De energiestrategie van de Bank wordt momenteel herzien; het Climate Change Action Plan 2021–2025 loopt in 2026 af. Nederland blijft inzetten op de doelstelling dat 45 procent van
alle financiering klimaatrelevant is, zodat klimaatmitigatie en -adaptatie structureel
zijn verankerd in de portefeuille. Daarnaast ziet Nederland ruimte voor de Bank om
haar mandaat te verbreden, zodat onder voorwaarden specifieke kernenergieprojecten,
zoals levensduurverlenging van bestaande centrales, aangegaan kunnen worden.
De leden van de VVD-fractie steunen de inzet op de wederopbouw van Oekraïne en de
rol die de private sector daarin kan spelen. Welke concrete stappen worden er, naast
de genoemde workshops, in Wereldbank-verband gezet om te verzekeren dat Nederlandse
bedrijven met hun expertise een eerlijke kans krijgen bij de aanbesteding van wederopbouwprojecten?
Anti-corruptie is hierbij een cruciale voorwaarde.
28. Antwoord van het kabinet:
Voor de wederopbouw van Oekraïne ondersteunt Nederland bedrijven die willen deelnemen
aan Wereldbank-projecten op verschillende manieren.
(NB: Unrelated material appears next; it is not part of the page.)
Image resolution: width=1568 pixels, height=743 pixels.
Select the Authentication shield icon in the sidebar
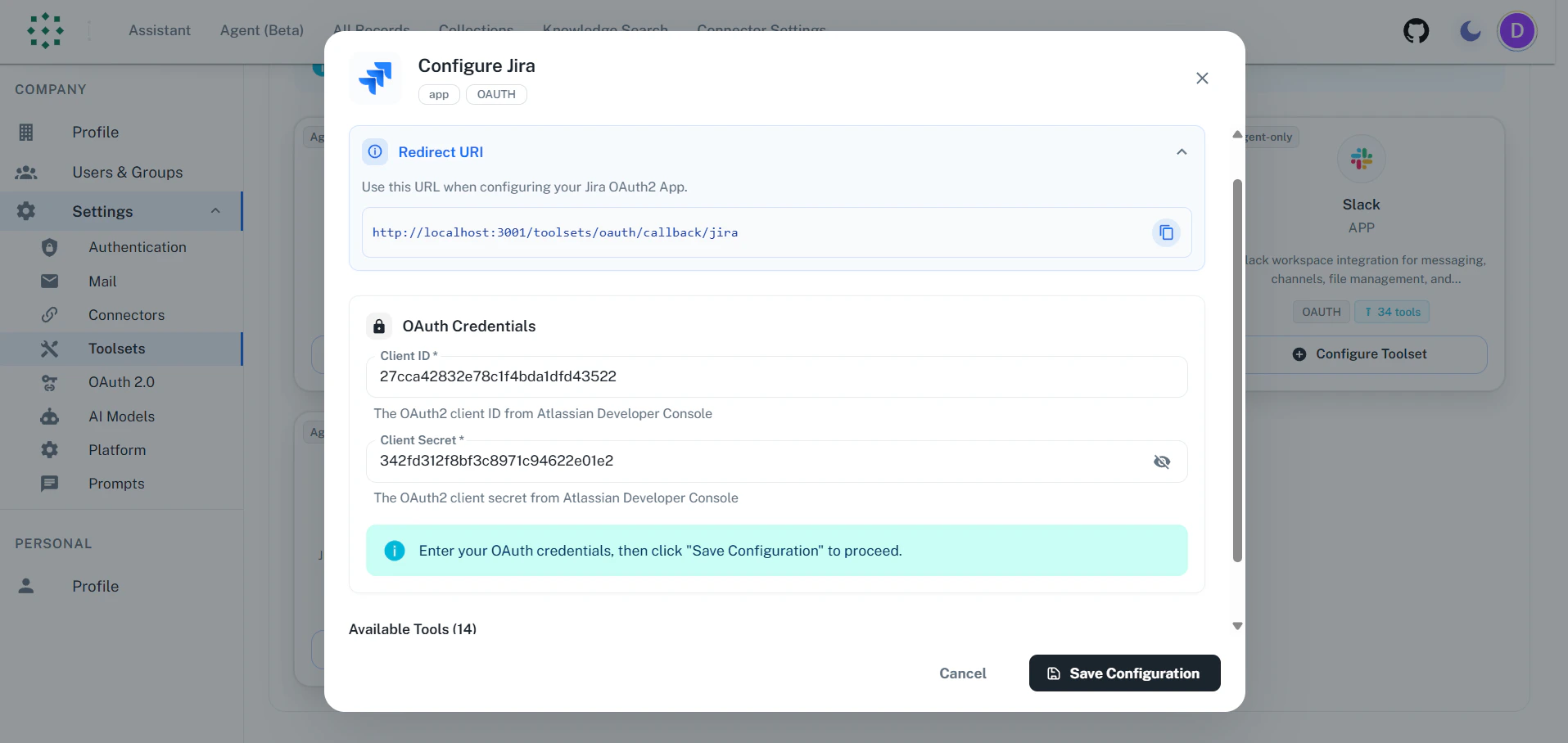tap(49, 247)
Naast de workshops over aanbestedingsprocedures
en kansen die de Rijksdienst voor Ondernemend Nederland (RVO) organiseert, stimuleert
Nederland vroegtijdige marktconsultaties en samenwerking tussen Nederlandse en Oekraïense
partners om kennisoverdracht en lokale inbedding te versterken.
Ook blijft Nederland aanjager van de hervorming van de aanbestedingsregels van de
Bank. Een belangrijke stap in dit kader is het vorig jaar ingevoerde vernieuwde inkoopraamwerk
van de Bank, waarmee het aandeel van kwaliteitsweging in internationale aanbestedingen
is gestegen van 38 procent naar 56 procent. Een significante verschuiving van laagste
prijs naar value for money, met meer nadruk op transparantie, efficiëntie en de werkgelegenheidsagenda van de
Bank. Deze veranderingen bevorderen de kansen van het Nederlandse bedrijfsleven.
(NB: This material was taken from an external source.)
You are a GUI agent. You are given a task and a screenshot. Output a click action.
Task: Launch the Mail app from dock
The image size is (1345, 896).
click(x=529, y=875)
Corruptiebestrijding blijft bij dit alles een harde randvoorwaarde. De Bank voert
ook in Oekraïne een streng integriteitsbeleid, met onafhankelijke controles en sancties
bij overtreding. Nederland dringt aan op consequente handhaving, zodat publieke middelen
goed worden besteed en aanbestedingen eerlijk verlopen.
Welke specifieke en robuuste mechanismen heeft de Wereldbank geïmplementeerd om de
besteding van fondsen in Oekraïne te controleren, en wat is de Nederlandse «rode lijn»
indien corruptie de effectiviteit van de hulp dreigt te ondermijnen?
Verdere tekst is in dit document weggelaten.